#### Provided passage:
▼

> From: Dipesh Sharma <[email protected]>
> Sent: Friday, June 26, 2026 8:16 PM
>
> diff --git a/gcc/config/i386/avx10_v2_auxintrin.h
> b/gcc/config/i386/avx10_v2_auxintrin.h
> index c53ecf3f3d7..fdfc7f44ecb 100644
> --- a/gcc/config/i386/avx10_v2_auxintrin.h
> +++ b/gcc/config/i386/avx10_v2_auxintrin.h
> @@ -1467,6 +1467,134 @@ _mm512_maskz_cvthf6_hf8(__mmask64 __U,
> __m512i __A) {
> (__mmask64) __U);
> }
>
> +// VPMOVSSDB - 128-bit
> +
> +extern __inline __m128i
> +__attribute__ ((__gnu_inline__, __always_inline__, __artificial__))
> +_mm_pmovssdb_epi8 (__m128i __A)
The naming is not as consistent as previous ones. Although it is a move,
it is an actual convert. You could refer to gcc/config/i386/avx512vlintrin.h.
For vpmovdb, the naming for the intrin is _mm_cvtepi32_epi8.
For vpmovsdb, the naming for the intrin is _mm_cvtsepi32_epi8.
I suppose we should use _mm_cvtss_epi32_epi8 here. Adding a "_"
between "ss" and "epi32" is to separate them clearly.
Also, you may also need store intrins like vpmovdb and vpmovsdb.
> +// VUNPACKB - 128-bit
> +#define _mm_unpackb_epi8(A, imm) \
> + ((__m128i)
> __builtin_ia32_vunpackb128_mask((__v16qi)(__m128i)(A), \
> + (int)(imm), (__v16qi)(__m128i)(_mm_undefined_si128 ()),
> (__mmask16)(-1)))
You will also need non-macro ones. macro ones are for const prop
under -O0. You could wrap non-macro ones under __OPTIMIZE__,
macros ones out of __OPTIMIZE__.

▲

#### Exercise requirements:
1. Answer each question from the patch review:
(a) What is the intrinsic name for vpmovsdb?
(b) Which intrinsic name does the reviewer suggest using instead of _mm_pmovssdb_epi8?
(c) What are the macro versions for?
2. Extract the part of the patch review from "The naming is" to "intrin is _mm_cvtepi32_epi8.".

#### Provided data:

▼

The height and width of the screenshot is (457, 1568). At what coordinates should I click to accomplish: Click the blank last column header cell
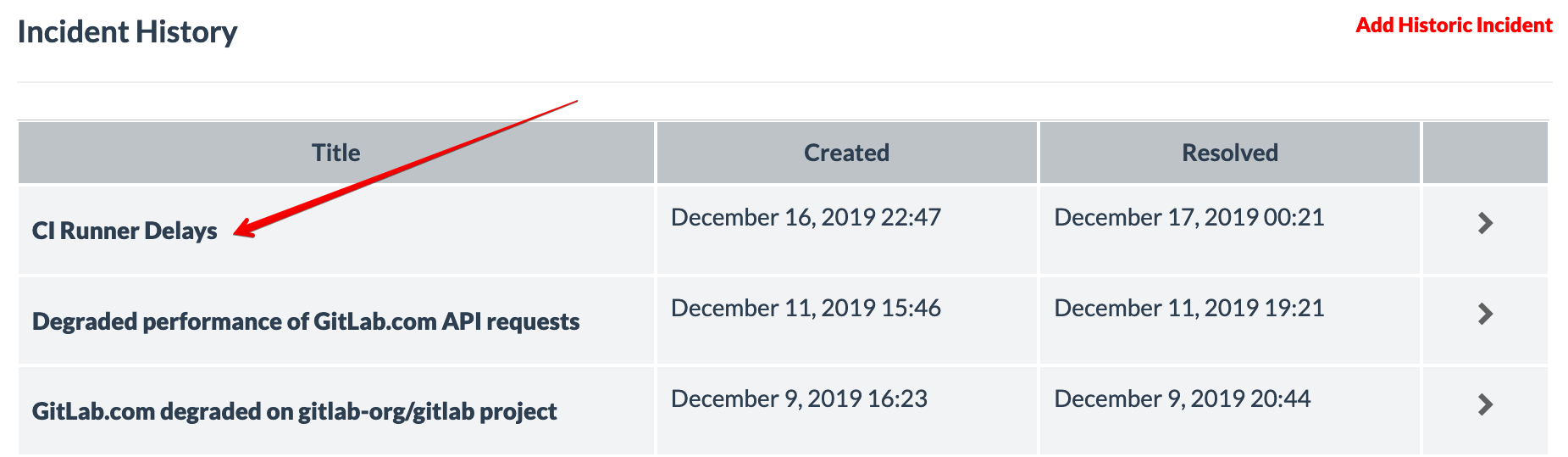point(1485,153)
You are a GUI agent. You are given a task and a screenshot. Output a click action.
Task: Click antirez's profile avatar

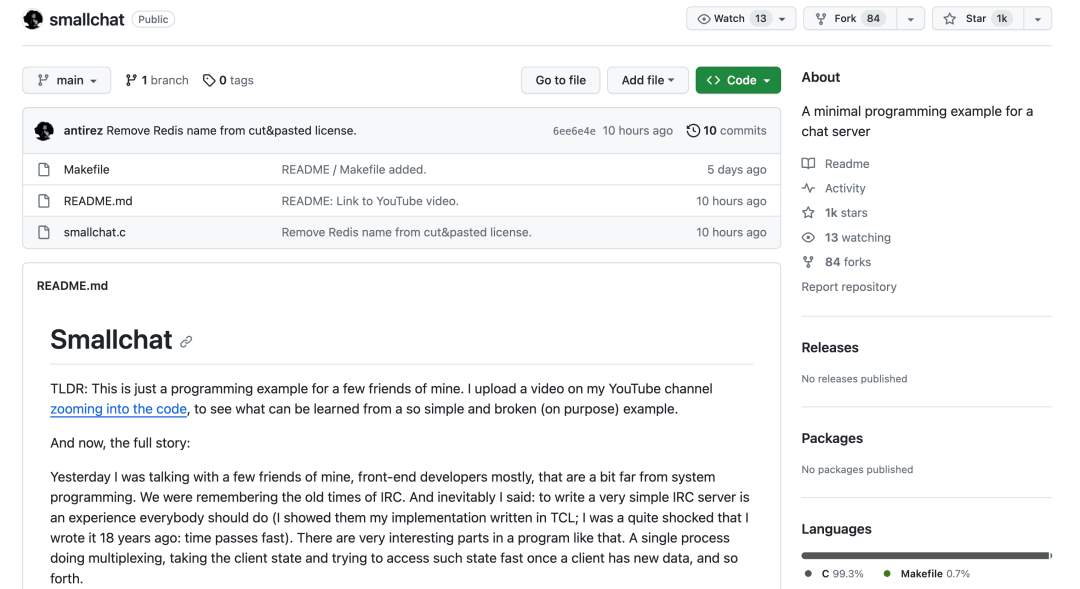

▲

#### Solutions in order:
1.
(a) _mm_cvtsepi32_epi8
(b) _mm_cvtss_epi32_epi8
(c) Const prop under -O0

2.
The naming is not as consistent as previous ones. Although it is a move,
it is an actual convert. You could refer to gcc/config/i386/avx512vlintrin.h.
For vpmovdb, the naming for the intrin is _mm_cvtepi32_epi8.